No, It's the only machine; sometimes used wireless, sometimes plugged in to router (Broadband subscription to Talktalk). It is generally only connected for short periods - couple of hours. User was not aware it was OK to leave it connected.

To my knowledge, no other machine has used the router/connection, except possibly one occassion about 6months ago, when there was a suspicion someone had hacked the connection from an adjacent property. Do not have evidence for this though - & know the ISP was down during the day & 1/2 when this was thought to have been a possibility (& could just as easily explain the lack of access - rather than him being blocked from his own connecdtion by another user, as was suggested by someone else) This all happened 300miles away from me, & was reported (with some difficulty) after the fact. This unsubstantiated incident predates the appearance of any problems or malware, by 6months. Malware seemed to appear immediately on expiry of bundled McAfee.- 30th Jun 2010

I suspect I will have to try to convince owner/user not to put laptop in the bin & give up on computing permanently. Frustration regularly drives him close to this point anyway. I wish we could get him to go on a basic 'silver surfer' starter course, to get him at least conversant.
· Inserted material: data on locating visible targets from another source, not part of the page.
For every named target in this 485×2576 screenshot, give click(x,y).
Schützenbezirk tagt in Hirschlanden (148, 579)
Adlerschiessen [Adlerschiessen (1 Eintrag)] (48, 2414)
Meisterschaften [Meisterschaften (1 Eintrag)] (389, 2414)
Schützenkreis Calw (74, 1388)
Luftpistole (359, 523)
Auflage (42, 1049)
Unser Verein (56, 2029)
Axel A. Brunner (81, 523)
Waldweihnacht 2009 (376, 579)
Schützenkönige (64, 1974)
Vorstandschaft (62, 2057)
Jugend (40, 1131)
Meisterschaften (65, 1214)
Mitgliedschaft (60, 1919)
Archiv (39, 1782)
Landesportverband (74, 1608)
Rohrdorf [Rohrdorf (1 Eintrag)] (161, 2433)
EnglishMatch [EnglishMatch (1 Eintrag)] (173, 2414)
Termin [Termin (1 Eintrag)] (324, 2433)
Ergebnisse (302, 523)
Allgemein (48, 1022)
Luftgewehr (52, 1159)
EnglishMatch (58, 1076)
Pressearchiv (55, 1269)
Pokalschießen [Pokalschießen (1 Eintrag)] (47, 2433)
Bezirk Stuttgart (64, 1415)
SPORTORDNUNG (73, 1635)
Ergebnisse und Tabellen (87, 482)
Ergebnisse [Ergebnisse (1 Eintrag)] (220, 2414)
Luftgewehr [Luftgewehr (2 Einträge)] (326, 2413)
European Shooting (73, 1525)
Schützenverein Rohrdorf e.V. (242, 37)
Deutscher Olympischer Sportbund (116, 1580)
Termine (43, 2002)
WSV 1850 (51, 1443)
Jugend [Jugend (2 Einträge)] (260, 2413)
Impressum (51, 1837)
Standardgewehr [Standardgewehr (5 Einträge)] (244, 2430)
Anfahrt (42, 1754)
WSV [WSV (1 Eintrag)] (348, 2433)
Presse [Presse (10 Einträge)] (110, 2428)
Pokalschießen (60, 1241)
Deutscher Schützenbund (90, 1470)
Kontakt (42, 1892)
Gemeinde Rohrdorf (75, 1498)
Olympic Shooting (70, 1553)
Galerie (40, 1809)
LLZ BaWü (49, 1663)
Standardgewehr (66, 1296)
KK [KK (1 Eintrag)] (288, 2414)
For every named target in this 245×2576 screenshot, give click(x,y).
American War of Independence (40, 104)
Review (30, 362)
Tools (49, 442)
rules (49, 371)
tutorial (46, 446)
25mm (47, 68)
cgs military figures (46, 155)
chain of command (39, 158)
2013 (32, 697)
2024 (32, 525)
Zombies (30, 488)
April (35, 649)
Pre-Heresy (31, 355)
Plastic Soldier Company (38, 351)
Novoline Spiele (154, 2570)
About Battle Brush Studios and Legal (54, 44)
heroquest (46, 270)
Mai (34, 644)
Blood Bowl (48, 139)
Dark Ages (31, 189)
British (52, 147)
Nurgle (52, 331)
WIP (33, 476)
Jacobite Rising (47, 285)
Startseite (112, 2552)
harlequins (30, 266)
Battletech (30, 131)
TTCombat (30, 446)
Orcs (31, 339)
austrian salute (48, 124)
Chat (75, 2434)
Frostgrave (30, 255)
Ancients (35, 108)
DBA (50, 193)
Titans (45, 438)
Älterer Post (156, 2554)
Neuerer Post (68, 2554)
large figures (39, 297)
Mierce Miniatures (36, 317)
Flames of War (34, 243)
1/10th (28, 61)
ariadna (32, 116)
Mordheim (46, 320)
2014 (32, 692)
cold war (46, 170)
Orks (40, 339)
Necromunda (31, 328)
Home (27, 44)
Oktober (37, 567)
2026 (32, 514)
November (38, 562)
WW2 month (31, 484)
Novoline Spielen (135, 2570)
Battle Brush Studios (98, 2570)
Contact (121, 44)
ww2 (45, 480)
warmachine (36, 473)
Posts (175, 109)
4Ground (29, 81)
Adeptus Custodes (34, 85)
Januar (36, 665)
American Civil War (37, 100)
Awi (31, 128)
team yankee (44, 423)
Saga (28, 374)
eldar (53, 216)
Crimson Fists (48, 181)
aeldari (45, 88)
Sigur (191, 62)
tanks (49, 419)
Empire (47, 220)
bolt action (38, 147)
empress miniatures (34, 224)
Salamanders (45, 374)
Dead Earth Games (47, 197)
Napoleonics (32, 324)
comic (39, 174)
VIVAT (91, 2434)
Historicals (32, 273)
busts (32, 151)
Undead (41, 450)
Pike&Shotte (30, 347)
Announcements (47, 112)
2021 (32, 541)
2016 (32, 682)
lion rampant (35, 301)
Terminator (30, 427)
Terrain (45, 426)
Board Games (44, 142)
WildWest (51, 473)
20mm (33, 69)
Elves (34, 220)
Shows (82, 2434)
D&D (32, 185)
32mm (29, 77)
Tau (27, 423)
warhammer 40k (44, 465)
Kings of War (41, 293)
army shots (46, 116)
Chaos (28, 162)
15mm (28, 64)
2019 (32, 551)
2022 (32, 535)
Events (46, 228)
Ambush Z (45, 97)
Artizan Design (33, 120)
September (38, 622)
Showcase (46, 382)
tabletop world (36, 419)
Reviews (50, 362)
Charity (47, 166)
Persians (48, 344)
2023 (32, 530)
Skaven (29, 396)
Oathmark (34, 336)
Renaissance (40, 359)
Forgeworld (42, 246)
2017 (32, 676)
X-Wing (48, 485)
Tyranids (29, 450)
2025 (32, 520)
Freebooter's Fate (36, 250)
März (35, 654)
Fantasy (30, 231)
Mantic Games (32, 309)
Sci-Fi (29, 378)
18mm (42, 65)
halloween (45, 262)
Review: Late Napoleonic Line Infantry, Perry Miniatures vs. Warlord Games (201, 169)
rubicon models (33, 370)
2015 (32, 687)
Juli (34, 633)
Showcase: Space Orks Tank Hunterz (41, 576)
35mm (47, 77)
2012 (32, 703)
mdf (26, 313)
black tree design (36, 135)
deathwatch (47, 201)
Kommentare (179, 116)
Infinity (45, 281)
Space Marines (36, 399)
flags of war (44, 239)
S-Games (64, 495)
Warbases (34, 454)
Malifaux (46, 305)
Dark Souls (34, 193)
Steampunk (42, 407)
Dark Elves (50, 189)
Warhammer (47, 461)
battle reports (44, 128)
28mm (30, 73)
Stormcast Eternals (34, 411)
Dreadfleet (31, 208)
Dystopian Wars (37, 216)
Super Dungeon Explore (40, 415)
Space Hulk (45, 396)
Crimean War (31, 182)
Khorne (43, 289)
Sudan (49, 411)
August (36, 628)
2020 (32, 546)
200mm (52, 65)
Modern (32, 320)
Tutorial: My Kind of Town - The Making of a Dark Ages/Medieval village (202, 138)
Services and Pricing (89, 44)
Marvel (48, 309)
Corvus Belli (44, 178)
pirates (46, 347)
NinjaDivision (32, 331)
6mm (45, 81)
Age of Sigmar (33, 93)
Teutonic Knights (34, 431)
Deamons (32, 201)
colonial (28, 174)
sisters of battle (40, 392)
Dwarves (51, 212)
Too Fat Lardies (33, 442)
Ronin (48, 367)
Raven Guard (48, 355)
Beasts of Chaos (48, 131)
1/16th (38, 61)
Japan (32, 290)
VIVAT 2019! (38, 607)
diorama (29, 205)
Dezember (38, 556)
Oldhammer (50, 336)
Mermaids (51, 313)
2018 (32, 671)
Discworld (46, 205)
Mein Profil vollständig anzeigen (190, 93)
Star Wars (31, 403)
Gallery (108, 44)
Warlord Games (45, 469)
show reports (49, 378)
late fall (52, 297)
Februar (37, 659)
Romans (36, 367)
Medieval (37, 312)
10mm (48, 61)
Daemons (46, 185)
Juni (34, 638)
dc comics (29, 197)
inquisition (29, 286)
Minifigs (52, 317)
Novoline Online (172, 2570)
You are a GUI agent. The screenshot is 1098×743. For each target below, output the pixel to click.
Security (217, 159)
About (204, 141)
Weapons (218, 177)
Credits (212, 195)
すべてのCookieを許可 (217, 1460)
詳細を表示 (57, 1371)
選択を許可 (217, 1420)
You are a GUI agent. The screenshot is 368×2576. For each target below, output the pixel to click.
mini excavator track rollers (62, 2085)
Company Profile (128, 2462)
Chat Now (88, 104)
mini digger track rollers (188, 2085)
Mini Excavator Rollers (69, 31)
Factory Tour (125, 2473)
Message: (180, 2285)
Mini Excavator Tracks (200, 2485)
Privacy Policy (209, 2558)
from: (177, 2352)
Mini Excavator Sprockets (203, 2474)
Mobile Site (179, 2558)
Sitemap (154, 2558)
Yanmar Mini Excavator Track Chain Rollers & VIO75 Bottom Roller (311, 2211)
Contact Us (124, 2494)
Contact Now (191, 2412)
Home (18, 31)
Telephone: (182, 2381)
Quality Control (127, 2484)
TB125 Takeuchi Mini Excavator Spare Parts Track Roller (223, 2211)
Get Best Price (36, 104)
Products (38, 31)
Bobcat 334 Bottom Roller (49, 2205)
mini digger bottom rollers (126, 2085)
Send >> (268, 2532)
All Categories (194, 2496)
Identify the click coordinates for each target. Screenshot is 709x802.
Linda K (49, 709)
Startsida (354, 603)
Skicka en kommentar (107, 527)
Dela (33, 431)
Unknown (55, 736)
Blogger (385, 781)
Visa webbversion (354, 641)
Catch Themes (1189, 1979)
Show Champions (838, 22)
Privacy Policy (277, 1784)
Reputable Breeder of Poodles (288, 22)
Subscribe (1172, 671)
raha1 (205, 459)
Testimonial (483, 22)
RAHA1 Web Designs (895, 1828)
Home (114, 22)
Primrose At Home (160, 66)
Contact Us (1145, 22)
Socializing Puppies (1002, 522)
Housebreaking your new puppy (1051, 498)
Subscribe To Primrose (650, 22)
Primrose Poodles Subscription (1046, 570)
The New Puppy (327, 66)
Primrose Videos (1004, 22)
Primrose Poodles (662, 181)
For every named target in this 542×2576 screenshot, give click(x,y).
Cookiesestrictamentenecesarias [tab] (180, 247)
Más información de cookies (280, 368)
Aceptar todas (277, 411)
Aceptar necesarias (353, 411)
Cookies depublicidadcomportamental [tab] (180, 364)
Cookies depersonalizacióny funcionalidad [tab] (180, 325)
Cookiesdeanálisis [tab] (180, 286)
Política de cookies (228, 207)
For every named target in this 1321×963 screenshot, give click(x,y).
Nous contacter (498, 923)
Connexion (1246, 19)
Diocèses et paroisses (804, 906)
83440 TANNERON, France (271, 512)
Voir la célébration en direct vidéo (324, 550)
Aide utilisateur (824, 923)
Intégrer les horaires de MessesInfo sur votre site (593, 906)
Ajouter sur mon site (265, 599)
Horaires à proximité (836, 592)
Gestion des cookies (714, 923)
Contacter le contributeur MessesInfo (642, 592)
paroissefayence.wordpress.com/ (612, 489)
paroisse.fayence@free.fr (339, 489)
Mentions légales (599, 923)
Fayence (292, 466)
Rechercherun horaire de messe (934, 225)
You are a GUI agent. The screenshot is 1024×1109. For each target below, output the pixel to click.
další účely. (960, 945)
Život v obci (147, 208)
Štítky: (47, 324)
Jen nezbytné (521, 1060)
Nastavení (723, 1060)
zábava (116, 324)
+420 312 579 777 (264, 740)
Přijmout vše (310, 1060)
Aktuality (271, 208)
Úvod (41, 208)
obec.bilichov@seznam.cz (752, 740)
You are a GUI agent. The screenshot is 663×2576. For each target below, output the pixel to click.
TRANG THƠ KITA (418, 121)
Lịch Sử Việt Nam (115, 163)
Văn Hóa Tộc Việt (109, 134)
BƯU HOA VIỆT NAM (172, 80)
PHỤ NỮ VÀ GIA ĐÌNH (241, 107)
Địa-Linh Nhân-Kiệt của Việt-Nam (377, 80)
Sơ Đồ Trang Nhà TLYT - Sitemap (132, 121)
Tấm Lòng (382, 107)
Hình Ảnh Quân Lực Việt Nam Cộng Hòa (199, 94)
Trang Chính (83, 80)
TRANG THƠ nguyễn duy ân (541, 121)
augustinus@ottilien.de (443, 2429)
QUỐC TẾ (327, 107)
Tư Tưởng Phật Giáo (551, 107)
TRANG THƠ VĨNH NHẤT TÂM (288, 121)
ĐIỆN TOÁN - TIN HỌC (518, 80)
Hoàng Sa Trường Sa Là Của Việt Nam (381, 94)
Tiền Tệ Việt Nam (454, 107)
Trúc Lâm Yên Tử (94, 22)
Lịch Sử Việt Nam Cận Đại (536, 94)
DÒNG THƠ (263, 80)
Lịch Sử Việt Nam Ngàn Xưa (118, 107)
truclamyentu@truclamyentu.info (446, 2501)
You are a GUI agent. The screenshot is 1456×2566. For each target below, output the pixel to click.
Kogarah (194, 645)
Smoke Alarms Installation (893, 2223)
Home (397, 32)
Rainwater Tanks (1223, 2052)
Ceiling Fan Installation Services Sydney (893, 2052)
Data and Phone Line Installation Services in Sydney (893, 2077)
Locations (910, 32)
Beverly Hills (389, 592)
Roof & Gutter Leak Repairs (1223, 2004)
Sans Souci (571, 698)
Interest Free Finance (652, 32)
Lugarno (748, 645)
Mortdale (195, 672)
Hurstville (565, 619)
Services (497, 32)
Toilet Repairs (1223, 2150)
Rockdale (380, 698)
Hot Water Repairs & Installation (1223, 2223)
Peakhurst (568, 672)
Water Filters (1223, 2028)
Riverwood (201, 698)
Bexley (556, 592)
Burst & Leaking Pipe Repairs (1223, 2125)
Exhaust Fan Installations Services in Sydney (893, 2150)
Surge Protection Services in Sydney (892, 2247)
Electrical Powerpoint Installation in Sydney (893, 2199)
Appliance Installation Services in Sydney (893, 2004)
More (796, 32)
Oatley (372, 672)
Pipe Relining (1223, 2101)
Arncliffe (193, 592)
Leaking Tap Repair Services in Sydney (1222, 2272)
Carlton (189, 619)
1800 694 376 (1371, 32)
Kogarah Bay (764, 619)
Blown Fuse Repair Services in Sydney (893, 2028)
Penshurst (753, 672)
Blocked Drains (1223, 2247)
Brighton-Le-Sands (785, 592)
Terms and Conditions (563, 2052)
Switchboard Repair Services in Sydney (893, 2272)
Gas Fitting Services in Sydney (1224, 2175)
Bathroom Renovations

I'll be back in a few days,
Thanks!
Argle

 

Hello Tim,
Apart from the one "findgala" incident - where I typed "Google" in the addressbar & it was hijacked/redirected to findgala search, there've been no more overt suspicious incidents & no sign of a reappearance of Security Master AV (yet). Or I should say none have been reported to me ~ which is not the same thing at all;-)

I have serious concerns, & would like to get it cleared off the machine; but user is reluctant; from his perspective, it's working perfectly well...
At least he does no online banking or purchasing.
I hope I will get the chance to have a trawl through, look at security permissions, & run at least a couple of scans. They're due to decamp for holiday home very soon.
If I do get the opportunity to run scans, I will post logs of Mbam & SaS + any of the other malware cleaning procedure scans that I can (or that will run), as per instructions. Unless you have suggestions to the contrary.

Thanks for your perseverance,
Argle

PS
I have a number of questions - that I don't necessarily expect you to answer, some rhetorical.
I thought Findgala was a symptom of SM AV infection; does it come on its own as well?
I wonder if system was not completely clean, or whether reinfected? (logs may show..?)
If reinfected why only findgala? I wonder what I don't know about yet!
Assuming purveyor of SM AV is aware of infected machines' IPs, when it is cleared from a machine, this may also be noted. So I wonder what their policy is regarding deliberate and targetted reinfection...is it more profitable to exploit quietly in the background, and not alarm/alert user by reinfecting with SM AV, even where this is possible?